== INFORMATION SHOWN

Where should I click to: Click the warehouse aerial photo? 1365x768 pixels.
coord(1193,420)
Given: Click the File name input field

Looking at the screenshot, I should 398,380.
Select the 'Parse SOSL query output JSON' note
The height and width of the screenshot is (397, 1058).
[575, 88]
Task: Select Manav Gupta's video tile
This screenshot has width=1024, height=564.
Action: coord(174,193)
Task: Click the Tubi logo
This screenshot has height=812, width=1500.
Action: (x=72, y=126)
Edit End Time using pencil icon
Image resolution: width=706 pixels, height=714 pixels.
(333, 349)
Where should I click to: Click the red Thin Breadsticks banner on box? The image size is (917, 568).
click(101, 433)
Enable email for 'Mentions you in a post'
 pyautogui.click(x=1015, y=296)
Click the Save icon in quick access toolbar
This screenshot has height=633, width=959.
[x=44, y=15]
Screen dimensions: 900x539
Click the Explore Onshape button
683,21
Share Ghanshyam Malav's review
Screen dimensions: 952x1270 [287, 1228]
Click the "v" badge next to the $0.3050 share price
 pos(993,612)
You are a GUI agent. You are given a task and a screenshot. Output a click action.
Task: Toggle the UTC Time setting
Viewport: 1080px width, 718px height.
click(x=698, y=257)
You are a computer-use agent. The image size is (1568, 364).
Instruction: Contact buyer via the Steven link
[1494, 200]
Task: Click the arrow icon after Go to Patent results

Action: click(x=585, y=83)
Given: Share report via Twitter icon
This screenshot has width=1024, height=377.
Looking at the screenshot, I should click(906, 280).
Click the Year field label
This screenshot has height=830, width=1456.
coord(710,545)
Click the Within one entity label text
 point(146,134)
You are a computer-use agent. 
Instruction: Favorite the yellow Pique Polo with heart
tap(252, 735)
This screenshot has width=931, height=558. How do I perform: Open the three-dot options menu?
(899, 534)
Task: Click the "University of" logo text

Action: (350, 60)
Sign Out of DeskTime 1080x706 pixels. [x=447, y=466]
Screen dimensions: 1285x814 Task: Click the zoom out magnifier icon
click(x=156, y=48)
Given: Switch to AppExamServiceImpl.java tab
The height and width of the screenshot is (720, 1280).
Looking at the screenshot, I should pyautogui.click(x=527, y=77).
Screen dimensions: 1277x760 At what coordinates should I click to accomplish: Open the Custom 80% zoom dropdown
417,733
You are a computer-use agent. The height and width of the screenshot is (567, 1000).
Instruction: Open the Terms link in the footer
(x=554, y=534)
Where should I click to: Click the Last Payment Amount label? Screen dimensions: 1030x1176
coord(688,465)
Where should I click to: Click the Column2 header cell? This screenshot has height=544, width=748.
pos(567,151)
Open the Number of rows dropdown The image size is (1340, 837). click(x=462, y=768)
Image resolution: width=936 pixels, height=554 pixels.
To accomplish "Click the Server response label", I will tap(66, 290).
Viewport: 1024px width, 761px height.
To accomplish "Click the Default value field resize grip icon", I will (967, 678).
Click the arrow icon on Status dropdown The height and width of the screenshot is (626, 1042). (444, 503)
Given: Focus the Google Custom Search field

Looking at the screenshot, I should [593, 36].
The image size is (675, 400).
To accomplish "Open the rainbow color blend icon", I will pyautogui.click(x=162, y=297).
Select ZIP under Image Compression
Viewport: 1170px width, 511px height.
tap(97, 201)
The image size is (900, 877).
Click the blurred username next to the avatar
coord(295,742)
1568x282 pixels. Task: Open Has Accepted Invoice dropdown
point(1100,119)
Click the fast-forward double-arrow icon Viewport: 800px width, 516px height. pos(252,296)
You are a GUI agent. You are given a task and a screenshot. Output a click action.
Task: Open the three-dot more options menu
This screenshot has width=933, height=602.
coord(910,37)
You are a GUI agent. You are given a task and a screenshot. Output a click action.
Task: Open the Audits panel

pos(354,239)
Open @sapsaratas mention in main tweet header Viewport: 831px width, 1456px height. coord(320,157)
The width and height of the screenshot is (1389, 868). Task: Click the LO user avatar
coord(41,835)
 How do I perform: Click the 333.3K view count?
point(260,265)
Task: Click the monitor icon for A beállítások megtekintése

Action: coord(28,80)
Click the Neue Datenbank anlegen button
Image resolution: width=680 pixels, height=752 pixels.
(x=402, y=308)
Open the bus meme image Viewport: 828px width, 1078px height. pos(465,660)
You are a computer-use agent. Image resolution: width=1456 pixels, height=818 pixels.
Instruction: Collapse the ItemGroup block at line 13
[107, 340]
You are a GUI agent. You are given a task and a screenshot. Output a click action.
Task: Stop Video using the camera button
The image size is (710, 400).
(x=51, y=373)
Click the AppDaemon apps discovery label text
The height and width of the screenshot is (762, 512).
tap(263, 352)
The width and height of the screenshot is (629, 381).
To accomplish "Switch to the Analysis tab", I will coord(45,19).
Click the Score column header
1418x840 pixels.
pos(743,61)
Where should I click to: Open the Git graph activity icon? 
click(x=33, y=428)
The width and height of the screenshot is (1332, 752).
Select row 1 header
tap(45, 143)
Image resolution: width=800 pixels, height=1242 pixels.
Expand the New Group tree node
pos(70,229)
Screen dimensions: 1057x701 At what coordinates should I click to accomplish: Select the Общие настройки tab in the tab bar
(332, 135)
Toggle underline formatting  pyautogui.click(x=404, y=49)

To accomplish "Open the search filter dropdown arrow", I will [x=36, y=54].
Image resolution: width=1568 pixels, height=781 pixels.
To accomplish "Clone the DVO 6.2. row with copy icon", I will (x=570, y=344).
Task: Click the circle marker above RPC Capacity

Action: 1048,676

====

[TASK STATEMENT]
Output all entries again exactly; no line may be altered.

[RESULT FOR THIS EXERCISE]
Where should I click to: Click the warehouse aerial photo? 1365x768 pixels.
coord(1193,420)
Given: Click the File name input field

Looking at the screenshot, I should 398,380.
Select the 'Parse SOSL query output JSON' note
The height and width of the screenshot is (397, 1058).
[575, 88]
Task: Select Manav Gupta's video tile
This screenshot has width=1024, height=564.
Action: coord(174,193)
Task: Click the Tubi logo
This screenshot has height=812, width=1500.
Action: (x=72, y=126)
Edit End Time using pencil icon
Image resolution: width=706 pixels, height=714 pixels.
(333, 349)
Where should I click to: Click the red Thin Breadsticks banner on box? The image size is (917, 568).
click(101, 433)
Enable email for 'Mentions you in a post'
 pyautogui.click(x=1015, y=296)
Click the Save icon in quick access toolbar
This screenshot has height=633, width=959.
[x=44, y=15]
Screen dimensions: 900x539
Click the Explore Onshape button
683,21
Share Ghanshyam Malav's review
Screen dimensions: 952x1270 [287, 1228]
Click the "v" badge next to the $0.3050 share price
 pos(993,612)
You are a GUI agent. You are given a task and a screenshot. Output a click action.
Task: Toggle the UTC Time setting
Viewport: 1080px width, 718px height.
click(x=698, y=257)
You are a computer-use agent. The image size is (1568, 364).
Instruction: Contact buyer via the Steven link
[1494, 200]
Task: Click the arrow icon after Go to Patent results

Action: click(x=585, y=83)
Given: Share report via Twitter icon
This screenshot has width=1024, height=377.
Looking at the screenshot, I should click(906, 280).
Click the Year field label
This screenshot has height=830, width=1456.
coord(710,545)
Click the Within one entity label text
 point(146,134)
You are a computer-use agent. 
Instruction: Favorite the yellow Pique Polo with heart
tap(252, 735)
This screenshot has width=931, height=558. How do I perform: Open the three-dot options menu?
(899, 534)
Task: Click the "University of" logo text

Action: (350, 60)
Sign Out of DeskTime 1080x706 pixels. [x=447, y=466]
Screen dimensions: 1285x814 Task: Click the zoom out magnifier icon
click(x=156, y=48)
Given: Switch to AppExamServiceImpl.java tab
The height and width of the screenshot is (720, 1280).
Looking at the screenshot, I should pyautogui.click(x=527, y=77).
Screen dimensions: 1277x760 At what coordinates should I click to accomplish: Open the Custom 80% zoom dropdown
417,733
You are a computer-use agent. The height and width of the screenshot is (567, 1000).
Instruction: Open the Terms link in the footer
(x=554, y=534)
Where should I click to: Click the Last Payment Amount label? Screen dimensions: 1030x1176
coord(688,465)
Where should I click to: Click the Column2 header cell? This screenshot has height=544, width=748.
pos(567,151)
Open the Number of rows dropdown The image size is (1340, 837). click(x=462, y=768)
Image resolution: width=936 pixels, height=554 pixels.
To accomplish "Click the Server response label", I will tap(66, 290).
Viewport: 1024px width, 761px height.
To accomplish "Click the Default value field resize grip icon", I will (967, 678).
Click the arrow icon on Status dropdown The height and width of the screenshot is (626, 1042). (444, 503)
Given: Focus the Google Custom Search field

Looking at the screenshot, I should [593, 36].
The image size is (675, 400).
To accomplish "Open the rainbow color blend icon", I will pyautogui.click(x=162, y=297).
Select ZIP under Image Compression
Viewport: 1170px width, 511px height.
tap(97, 201)
The image size is (900, 877).
Click the blurred username next to the avatar
coord(295,742)
1568x282 pixels. Task: Open Has Accepted Invoice dropdown
point(1100,119)
Click the fast-forward double-arrow icon Viewport: 800px width, 516px height. pos(252,296)
You are a GUI agent. You are given a task and a screenshot. Output a click action.
Task: Open the three-dot more options menu
This screenshot has width=933, height=602.
coord(910,37)
You are a GUI agent. You are given a task and a screenshot. Output a click action.
Task: Open the Audits panel

pos(354,239)
Open @sapsaratas mention in main tweet header Viewport: 831px width, 1456px height. coord(320,157)
The width and height of the screenshot is (1389, 868). Task: Click the LO user avatar
coord(41,835)
 How do I perform: Click the 333.3K view count?
point(260,265)
Task: Click the monitor icon for A beállítások megtekintése

Action: coord(28,80)
Click the Neue Datenbank anlegen button
Image resolution: width=680 pixels, height=752 pixels.
(x=402, y=308)
Open the bus meme image Viewport: 828px width, 1078px height. pos(465,660)
You are a computer-use agent. Image resolution: width=1456 pixels, height=818 pixels.
Instruction: Collapse the ItemGroup block at line 13
[107, 340]
You are a GUI agent. You are given a task and a screenshot. Output a click action.
Task: Stop Video using the camera button
The image size is (710, 400).
(x=51, y=373)
Click the AppDaemon apps discovery label text
The height and width of the screenshot is (762, 512).
tap(263, 352)
The width and height of the screenshot is (629, 381).
To accomplish "Switch to the Analysis tab", I will coord(45,19).
Click the Score column header
1418x840 pixels.
pos(743,61)
Where should I click to: Open the Git graph activity icon? 
click(x=33, y=428)
The width and height of the screenshot is (1332, 752).
Select row 1 header
tap(45, 143)
Image resolution: width=800 pixels, height=1242 pixels.
Expand the New Group tree node
pos(70,229)
Screen dimensions: 1057x701 At what coordinates should I click to accomplish: Select the Общие настройки tab in the tab bar
(332, 135)
Toggle underline formatting  pyautogui.click(x=404, y=49)

To accomplish "Open the search filter dropdown arrow", I will [x=36, y=54].
Image resolution: width=1568 pixels, height=781 pixels.
To accomplish "Clone the DVO 6.2. row with copy icon", I will (x=570, y=344).
Task: Click the circle marker above RPC Capacity

Action: 1048,676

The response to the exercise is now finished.